Nato Genel Sekreteri Jaap De Hoop Scheffer tarafından Istanbul’da ifade edilen planlama uyarınca; Türkiye, Afganistan’da görev yapan ISAF işgal gücünün Kabil dışında etkinlik kazanması ve yayılması için kullanılacak. Istanbul’da yapilacak Nato zirvesi oncesine rastlayan gelişmenin, Kıbrıs görüşmeleri ve Büyük Ortadoğu Projesi ile de ‘dolaysız bağlantıları’bulunuyor. Kıbrıs’ta gelinen nokta Kıbrıs müzakerelerinin, Rusya’nın BM Güvenlik Konseyi’nde aldıgı […]
Nato Genel Sekreteri Jaap De Hoop Scheffer tarafından Istanbul’da ifade edilen planlama uyarınca; Türkiye, Afganistan’da görev yapan ISAF işgal gücünün Kabil dışında etkinlik kazanması ve yayılması için kullanılacak. Istanbul’da yapilacak Nato zirvesi oncesine rastlayan gelişmenin, Kıbrıs görüşmeleri ve Büyük Ortadoğu Projesi ile de ‘dolaysız bağlantıları’bulunuyor.
Kıbrıs’ta gelinen nokta Kıbrıs müzakerelerinin, Rusya’nın BM Güvenlik Konseyi’nde aldıgı tutumla birlikte ‘beklenen rotadan uzaklaşmasi’, müzakere sürecine aktif olarak katılan Anglo Sakson emperyalizmin mevzi kazanmasını engellemeye yetmedi. Hatırlanacağı üzere, gelişmelere ‘hep perde gerisinden dahil olmuş’ABD, doğrudan müdahil olmuş ve ‘aleni biçimde’ada halklarının iradesine etkide bulunmuştu. ABD’nin bu olçüde net tavır alması, Türkiye’deki askeri-sivil bürokrasi ve işbirlikçi hükümet ile kurulan anlaşma düzeneğinin çerçevesine dayanıyordu. Nitekim ABD-Ingiltere, AB-Rusya gibi kliklerin nüfuzu altındaki adada ABD’yi başkan düzeyinde sürecin ortasına oturtan ve en büyük emperyaliste ‘sorun çözücü, barış götürücü’pozisyon yükleyen Türkiye egemen sınıfının en milliyetçi kesimlerinin dahi ‘neden referandum sonucunu kabullenmeyi’göze aldıkları bugün açıklık kazanıyor. Meğer yine kapalı kapılar arkasında vaatler verilmiş ve Kıbrıs’taki desteğe karşı”en büyük ticari malımız! (Soros)” yeniden piyasaya sürülmüş.

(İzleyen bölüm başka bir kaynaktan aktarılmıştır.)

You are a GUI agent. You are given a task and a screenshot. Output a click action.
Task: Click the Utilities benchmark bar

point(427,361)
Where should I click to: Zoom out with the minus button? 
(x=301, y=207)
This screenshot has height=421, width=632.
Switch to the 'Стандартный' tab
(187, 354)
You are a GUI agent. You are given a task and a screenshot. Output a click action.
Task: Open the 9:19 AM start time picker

Kıbrıs sürecinden, Yunanistan ve Rum kesimi dışında kayıpla çıkan bulunmuyor. Yıllarca Nato içinde hafif biçimde Yunanistan’dan yana ağırlık koyan ABD, yeni yapılandırma planlarının ‘merkezine oturtmak’istediği Türkiye’nin tam desteğinin yanı sıra BM gibi meşruluk yapılarının ve genel kamuoyunun da önemli desteğini sahiplenmiş bulunuyor. Adada referanduma karşı mı olalım, destek mi olalım? ikilemi içinde bocalayarak gittikce daha geri mevziye düşen -Türkiye ve Kıbrıs’lı- sosyalist politikanın aksine ABD ve Ingiltere sureçten güçlenerek çıktı. Adadaki işgal pozisyonu ‘tam mutabakatla’ tanınan Ingiltere adada kalmaya devam edecek ve Anglo Sakson çete buradan dinleme ve aktarma faaliyetlerini sürdürecek. Burada daha önemli olan, asıl tartışılması gerekenlerin, tartışan olarak süreçteki pozisyonlarını yeniden üretmeyi başarmalarıdır.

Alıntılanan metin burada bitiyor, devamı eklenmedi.